Hi all, I am aware That sometimes you receive a question like that, but at this time, it is worth spending money on a wx5100 or is better to p2000? Nvidia on Linux has a good shaped driver and AMD historically has a lot of issues, reading the wiki (and in my personal experience) Cuda is ready for production, but I would like to use OpenCL.
Any experience or suggestions are appreciated.Thanks, regards.
Unless you have a specific reason, I wouldn’t suggest Quadro. The only reason I personally use an M4000 is because I use a wide range of applications all of which all are Quadro certified (which Blender is not, specifically, AFAIK). I also want to keep my Dell workstation within Dell specifications. Quadro grants you a degree of stability and reliability, as well as some OpenCL-specific improvident on Linux that is shared with some higher-end GTX and Titan cards.
But you’re paying a pretty big premium for a bit of stability assurance, and plenty of professionals don’t even bother with it. I don’t know about firePro/Radeon Pro, i’d venture to guess though that their Workstation drivers are a bit more robust on Linux than their consumer drivers are.
What exactly do you find appealing about OpenCL? Are you a developer? Do you use Houdini or CAD/CAM? There are advantages to using OpenCL with Quadro, but it’s very unlikely you’ll see that performace improvement with a 2000-series. I just BARELY see an improvement on my M4000 over CPU (2xE5-2530v2, 12c/24th @ 2.6ghz) with OpenCL in Houdini, and even then only on very, very large simulations. If you’re planning on using Blender, at this time stick with Nvidia.
If you really do have an OpenCL need, the GTX 1070 is probably the best option from a price/performance standpoint. While it has been true that Nvidia lacked in OpenCL performance in the past, that isn’t really true anymore.
I agree. Unless you need the “Workstation” certification for some application or you are commonly creating scenes that use over 8 gigs of ram (1070-1080) or 11 gigs (1080ti), I wouldn’t bother with them. 1070 or 1080ti would be my preference (I have two 1070’s). Actually, if you’re looking at workstation class cards, that means you have the money to buy one. With that kind of money you could get two or three 1080ti’s! Ha! Now that would be crazy fast.
I’m looking at quadro/firepro because blender is not my main application. DaVinci (now on linux) and AfterEffects (my last win app) and other application/plugin rely on OpenGL/OpenCL, so a quadro (or firepro) like p2000 with good amount of vram (usefull in 4k project) it seems to me a good and versatile choise. Least but not last, is a single slot expansion card and (my fault) I do not trust at 100% in gaming hardware (overclocked, overpumped, overover), to avoid any trouble. I do not need so much power to use a sli conf, but perphas a 1050ti 4gb is a better choise?

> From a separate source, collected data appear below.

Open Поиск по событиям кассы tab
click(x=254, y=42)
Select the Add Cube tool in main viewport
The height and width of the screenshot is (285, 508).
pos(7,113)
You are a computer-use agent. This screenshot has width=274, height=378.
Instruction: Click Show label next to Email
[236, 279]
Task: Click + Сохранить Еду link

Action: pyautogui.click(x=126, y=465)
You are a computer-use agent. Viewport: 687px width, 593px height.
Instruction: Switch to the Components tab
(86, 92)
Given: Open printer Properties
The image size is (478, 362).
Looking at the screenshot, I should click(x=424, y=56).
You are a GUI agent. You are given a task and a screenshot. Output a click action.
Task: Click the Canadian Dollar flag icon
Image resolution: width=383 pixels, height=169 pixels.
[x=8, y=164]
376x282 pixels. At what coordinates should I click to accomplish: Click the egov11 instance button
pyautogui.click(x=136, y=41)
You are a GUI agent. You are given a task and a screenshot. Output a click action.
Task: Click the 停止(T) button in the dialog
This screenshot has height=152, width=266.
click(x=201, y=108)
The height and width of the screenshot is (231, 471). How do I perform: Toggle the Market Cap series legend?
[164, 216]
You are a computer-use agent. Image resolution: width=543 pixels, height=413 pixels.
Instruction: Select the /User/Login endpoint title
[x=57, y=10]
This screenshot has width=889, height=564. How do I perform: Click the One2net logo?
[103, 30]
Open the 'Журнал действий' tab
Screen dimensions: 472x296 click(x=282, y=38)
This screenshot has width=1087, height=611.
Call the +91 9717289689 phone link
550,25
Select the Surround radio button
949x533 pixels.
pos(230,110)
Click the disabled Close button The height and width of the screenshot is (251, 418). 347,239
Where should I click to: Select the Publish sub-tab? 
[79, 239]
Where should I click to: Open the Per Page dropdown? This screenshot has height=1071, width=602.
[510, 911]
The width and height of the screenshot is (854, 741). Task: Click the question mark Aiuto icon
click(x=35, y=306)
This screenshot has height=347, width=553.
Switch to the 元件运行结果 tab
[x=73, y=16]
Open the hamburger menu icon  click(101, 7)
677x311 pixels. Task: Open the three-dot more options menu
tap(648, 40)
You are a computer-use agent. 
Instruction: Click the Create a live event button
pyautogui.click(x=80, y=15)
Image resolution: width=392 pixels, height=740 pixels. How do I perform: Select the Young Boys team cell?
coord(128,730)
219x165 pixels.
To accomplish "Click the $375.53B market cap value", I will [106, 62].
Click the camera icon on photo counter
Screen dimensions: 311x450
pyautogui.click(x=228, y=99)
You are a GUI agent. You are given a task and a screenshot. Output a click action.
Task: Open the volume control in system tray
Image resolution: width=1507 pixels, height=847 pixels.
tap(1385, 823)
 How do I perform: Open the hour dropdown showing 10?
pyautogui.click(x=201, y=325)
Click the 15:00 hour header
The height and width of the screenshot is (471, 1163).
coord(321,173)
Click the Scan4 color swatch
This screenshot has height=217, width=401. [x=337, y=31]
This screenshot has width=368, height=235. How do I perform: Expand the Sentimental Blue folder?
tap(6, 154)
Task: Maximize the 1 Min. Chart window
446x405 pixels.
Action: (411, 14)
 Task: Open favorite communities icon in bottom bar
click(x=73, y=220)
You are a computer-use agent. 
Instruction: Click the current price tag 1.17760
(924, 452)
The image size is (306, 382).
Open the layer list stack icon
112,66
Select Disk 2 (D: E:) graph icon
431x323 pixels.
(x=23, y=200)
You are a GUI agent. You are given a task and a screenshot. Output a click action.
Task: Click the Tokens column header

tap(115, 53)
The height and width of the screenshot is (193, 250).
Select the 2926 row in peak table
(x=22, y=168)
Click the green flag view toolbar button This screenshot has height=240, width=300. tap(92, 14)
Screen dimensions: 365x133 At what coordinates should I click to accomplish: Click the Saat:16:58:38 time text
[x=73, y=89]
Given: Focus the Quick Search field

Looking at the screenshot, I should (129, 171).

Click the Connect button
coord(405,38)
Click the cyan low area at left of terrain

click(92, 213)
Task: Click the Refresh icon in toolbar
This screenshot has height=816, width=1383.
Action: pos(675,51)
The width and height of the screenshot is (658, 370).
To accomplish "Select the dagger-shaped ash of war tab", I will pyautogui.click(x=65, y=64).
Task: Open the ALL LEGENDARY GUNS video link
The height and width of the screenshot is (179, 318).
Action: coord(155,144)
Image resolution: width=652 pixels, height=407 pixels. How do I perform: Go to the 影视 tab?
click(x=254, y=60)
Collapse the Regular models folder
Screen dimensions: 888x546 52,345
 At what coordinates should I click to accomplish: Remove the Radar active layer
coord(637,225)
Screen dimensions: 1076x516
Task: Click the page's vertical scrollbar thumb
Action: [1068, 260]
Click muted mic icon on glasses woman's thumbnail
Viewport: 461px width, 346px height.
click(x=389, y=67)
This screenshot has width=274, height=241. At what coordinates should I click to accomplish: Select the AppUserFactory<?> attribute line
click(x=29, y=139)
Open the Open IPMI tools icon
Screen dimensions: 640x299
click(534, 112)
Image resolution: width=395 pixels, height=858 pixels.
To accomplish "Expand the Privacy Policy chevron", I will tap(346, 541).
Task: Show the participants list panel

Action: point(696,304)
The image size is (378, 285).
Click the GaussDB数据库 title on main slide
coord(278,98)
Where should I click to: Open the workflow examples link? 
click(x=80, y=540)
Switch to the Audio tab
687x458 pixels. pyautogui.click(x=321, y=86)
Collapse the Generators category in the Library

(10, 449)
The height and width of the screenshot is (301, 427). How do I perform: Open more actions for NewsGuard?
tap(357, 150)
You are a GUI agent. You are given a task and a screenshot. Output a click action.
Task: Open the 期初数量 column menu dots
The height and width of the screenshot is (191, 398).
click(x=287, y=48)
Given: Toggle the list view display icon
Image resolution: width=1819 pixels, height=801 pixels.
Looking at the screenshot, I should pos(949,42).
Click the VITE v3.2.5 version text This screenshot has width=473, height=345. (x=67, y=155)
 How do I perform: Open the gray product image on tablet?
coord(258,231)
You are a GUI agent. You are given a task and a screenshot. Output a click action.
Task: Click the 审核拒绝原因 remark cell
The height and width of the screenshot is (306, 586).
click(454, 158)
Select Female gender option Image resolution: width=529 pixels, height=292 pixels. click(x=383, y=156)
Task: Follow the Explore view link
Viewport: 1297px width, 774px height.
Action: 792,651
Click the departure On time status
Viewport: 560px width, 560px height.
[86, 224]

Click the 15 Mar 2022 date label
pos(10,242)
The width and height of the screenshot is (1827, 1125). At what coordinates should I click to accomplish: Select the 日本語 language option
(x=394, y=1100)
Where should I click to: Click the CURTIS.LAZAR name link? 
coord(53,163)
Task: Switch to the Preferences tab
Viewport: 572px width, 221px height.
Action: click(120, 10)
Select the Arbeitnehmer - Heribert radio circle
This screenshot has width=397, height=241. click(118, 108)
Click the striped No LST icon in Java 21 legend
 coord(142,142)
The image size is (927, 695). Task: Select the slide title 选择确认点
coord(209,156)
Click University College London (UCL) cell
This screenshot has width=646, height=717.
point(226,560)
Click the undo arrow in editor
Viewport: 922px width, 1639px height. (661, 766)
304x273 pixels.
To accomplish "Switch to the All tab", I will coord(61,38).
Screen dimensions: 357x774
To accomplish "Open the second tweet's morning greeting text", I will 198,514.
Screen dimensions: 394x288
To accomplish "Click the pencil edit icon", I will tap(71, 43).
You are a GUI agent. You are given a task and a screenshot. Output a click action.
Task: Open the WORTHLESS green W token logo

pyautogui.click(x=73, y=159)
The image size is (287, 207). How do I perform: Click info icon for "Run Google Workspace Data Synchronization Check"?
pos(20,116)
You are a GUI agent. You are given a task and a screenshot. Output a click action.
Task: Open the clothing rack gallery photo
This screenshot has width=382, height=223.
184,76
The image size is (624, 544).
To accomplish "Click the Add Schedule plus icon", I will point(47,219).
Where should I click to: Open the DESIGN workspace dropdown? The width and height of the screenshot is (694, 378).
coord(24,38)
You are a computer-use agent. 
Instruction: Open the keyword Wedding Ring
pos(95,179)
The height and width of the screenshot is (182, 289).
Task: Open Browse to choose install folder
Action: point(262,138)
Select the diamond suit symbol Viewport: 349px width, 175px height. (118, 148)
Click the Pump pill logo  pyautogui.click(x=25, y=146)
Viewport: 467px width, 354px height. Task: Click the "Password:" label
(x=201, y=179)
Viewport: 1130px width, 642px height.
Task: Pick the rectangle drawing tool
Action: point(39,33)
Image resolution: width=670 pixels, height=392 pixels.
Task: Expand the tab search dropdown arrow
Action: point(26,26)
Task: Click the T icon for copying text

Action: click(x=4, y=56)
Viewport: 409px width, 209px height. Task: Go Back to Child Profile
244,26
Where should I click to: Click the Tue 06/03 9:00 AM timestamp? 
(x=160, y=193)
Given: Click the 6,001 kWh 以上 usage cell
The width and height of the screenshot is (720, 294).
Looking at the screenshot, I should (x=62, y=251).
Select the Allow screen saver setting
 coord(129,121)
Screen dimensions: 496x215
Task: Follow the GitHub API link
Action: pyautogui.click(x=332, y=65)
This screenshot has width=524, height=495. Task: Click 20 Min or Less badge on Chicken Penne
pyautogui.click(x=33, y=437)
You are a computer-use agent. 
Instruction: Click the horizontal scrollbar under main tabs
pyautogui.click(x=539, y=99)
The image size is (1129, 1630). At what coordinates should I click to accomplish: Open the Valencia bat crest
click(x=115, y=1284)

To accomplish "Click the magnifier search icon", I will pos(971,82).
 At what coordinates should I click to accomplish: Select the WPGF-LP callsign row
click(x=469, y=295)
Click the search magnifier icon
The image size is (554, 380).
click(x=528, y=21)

Ok. Well, we sound like we’re in a similar situation then, multiple applications that are Quadro-certified and needing a single-slot GPU in a production environment. I also understand what you’re getting at with the consumer hardware - it’s hard to really know what’s hype and what could potentially be problems, though if you get the so-called “reference” cards, then that isn’t so much of a problem.
If you make your living from a GPU, and your software is Quadro certified, I think it might be beneficial to use Quadro.
FYI, SLI is a gaming technology and generally isn’t used outside of gaming and game development. Professional applications address each card separately, less Resolve uses it to synchronize displays.
I’m really thinking back to AMD/ATI for linux. I read that Steam hired a couple of AMD developers to improve performance on Linux. Also that AMD is seriously supporting Blender.
I am angry with nVidia, they do not give importance to Linux. Yes, the driver works well in many cases, but if you have a problem, you better start praying. I really do not know how nvidia has done to create a functional driver for Linux, sometimes I have the feeling that nvidia linux developers are not even Linux users. Once communicating with the nvidia linux support I had to explain them basic things related to the usage of Linux.